Commission Extends Gibraltar Corporate Tax Investigation to include Tax Rulings
The European Commission has extended the scope of an ongoing investigation opened in October 2013 to verify whether the new Gibraltar corporate tax regime selectively favours certain categories of companies, in breach of EU state aid rules. The Commission will now also examine the Gibraltar tax rulings practice.

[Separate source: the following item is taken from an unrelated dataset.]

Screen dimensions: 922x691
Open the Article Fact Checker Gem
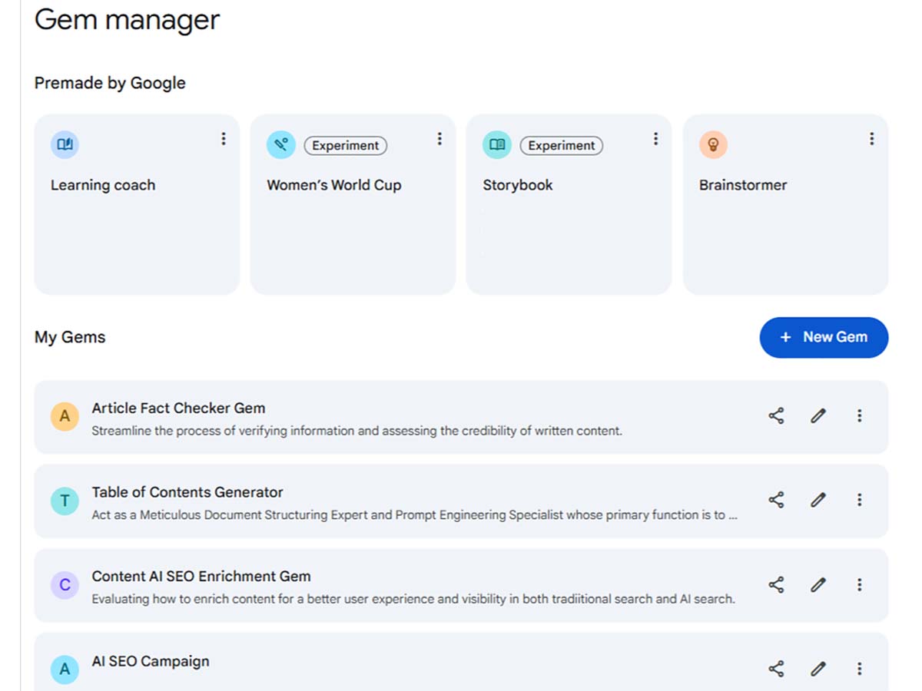[178, 408]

The new Gibraltar income tax act introduced, among other changes, a tax rulings practice which allows companies to ask for advance confirmation of whether certain income, generated by companies incorporated in Gibraltar or that carried out an activity which generates income, are subject to taxation in Gibraltar.
The Commission has assessed 165 tax rulings granted by the Gibraltar tax authorities to different companies in 2011, 2012 and up to August 2013. Based on the information submitted by the UK authorities, it appears that the Gibraltar tax authorities grant formal tax rulings without performing an adequate evaluation of whether the companies’ income has been accrued in or derived from outside Gibraltar and therefore is exempted from taxation in Gibraltar.
The Commission has concerns that potentially all assessed rulings may contain state aid, because none of them are based on sufficient information so to ensure that the level of taxation of the activities concerned is in line with the tax paid by other companies, which generate income that is to be considered accrued in or derived from Gibraltar.